◆ **Recorded information**
•••••

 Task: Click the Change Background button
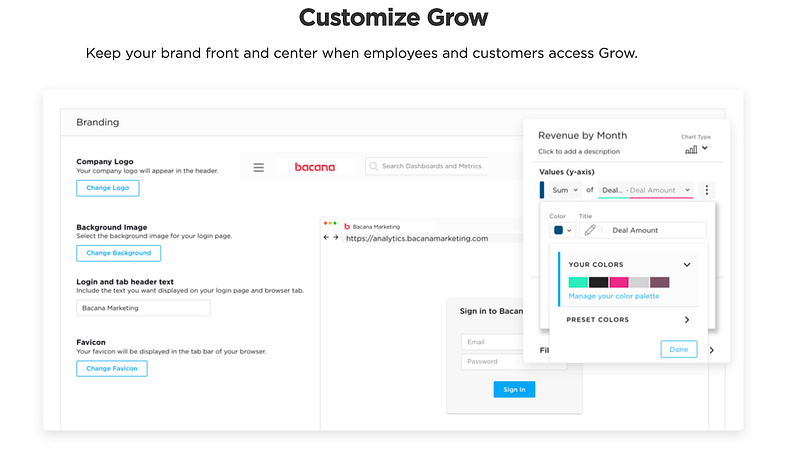coord(118,253)
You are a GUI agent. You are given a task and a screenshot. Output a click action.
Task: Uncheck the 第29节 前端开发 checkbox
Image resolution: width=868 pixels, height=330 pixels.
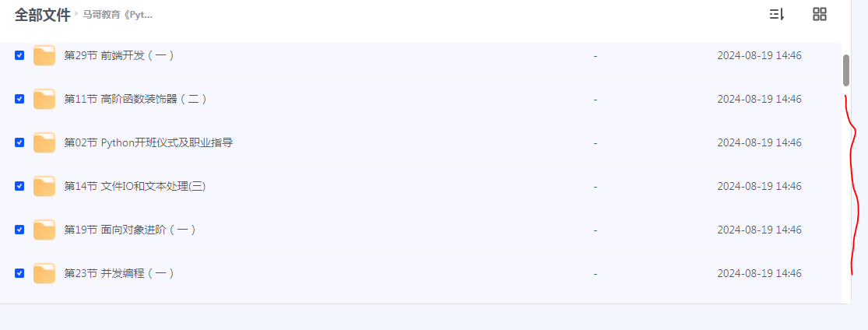click(19, 55)
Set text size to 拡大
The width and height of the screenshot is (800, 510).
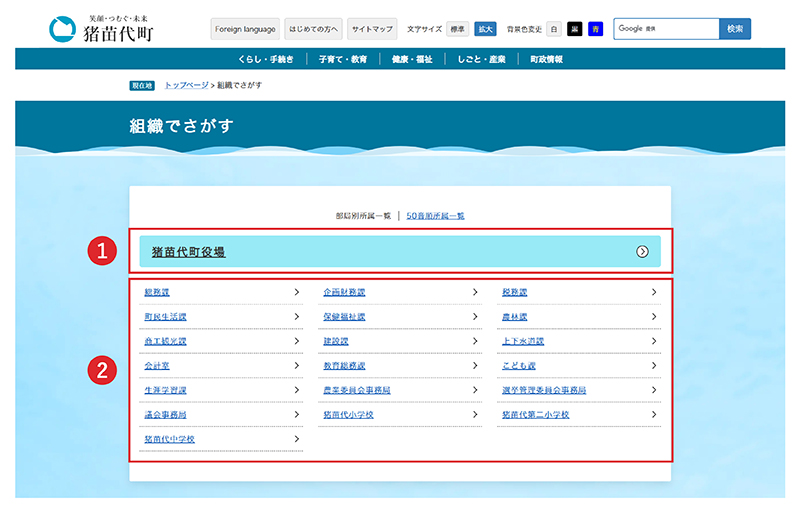coord(484,29)
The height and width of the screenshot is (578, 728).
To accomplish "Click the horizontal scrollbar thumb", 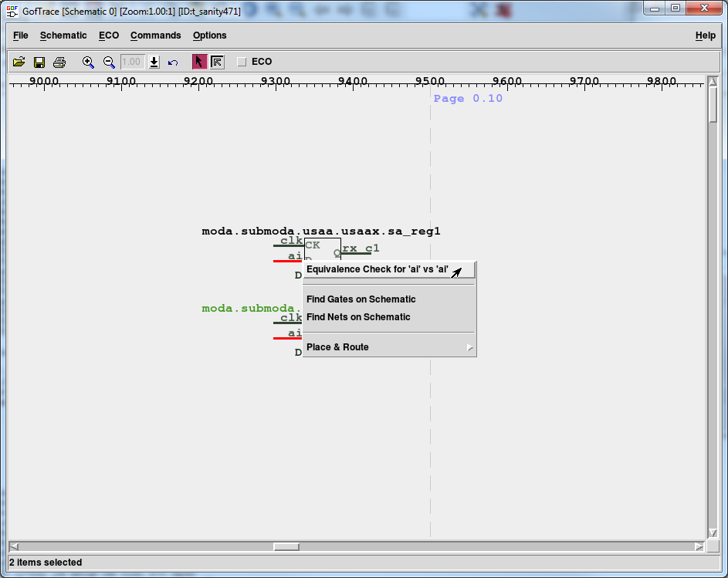I will pos(286,546).
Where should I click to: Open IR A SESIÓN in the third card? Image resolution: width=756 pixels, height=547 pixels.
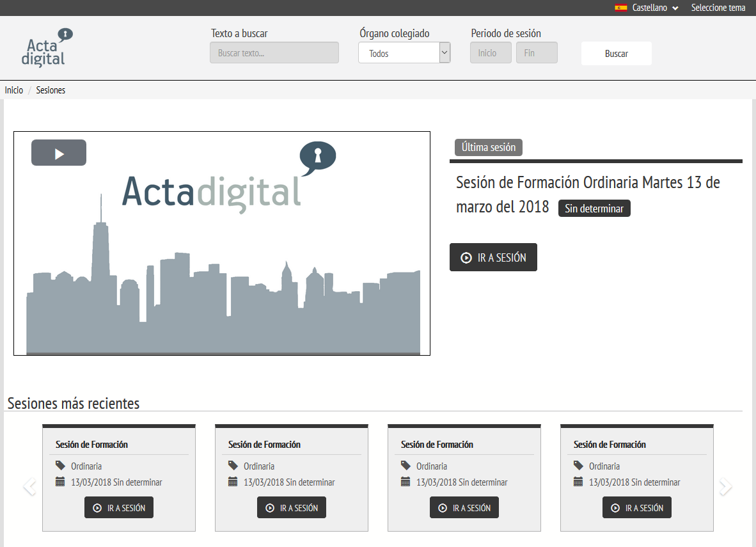(464, 508)
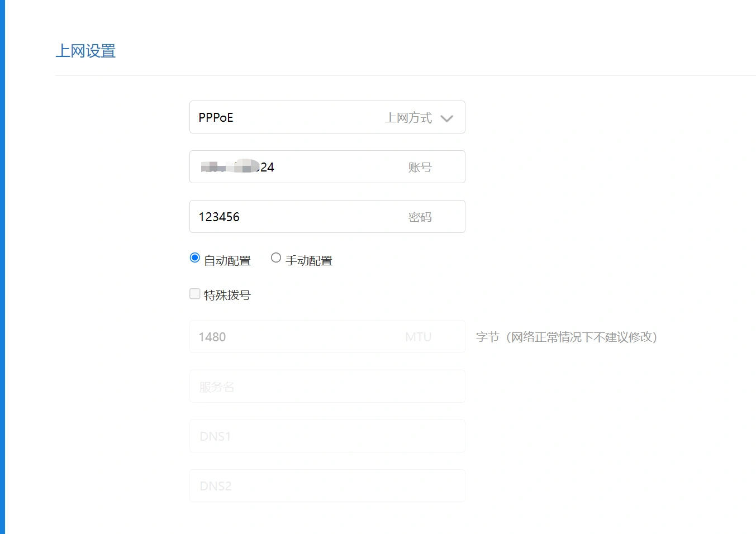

•••••

Beginning with the line that contains "Where should I", output each line of the material above through the last one exactly as it stands. Do not include the pictures.

Where should I click to: Open IR A SESIÓN in the third card? Image resolution: width=756 pixels, height=547 pixels.
(464, 508)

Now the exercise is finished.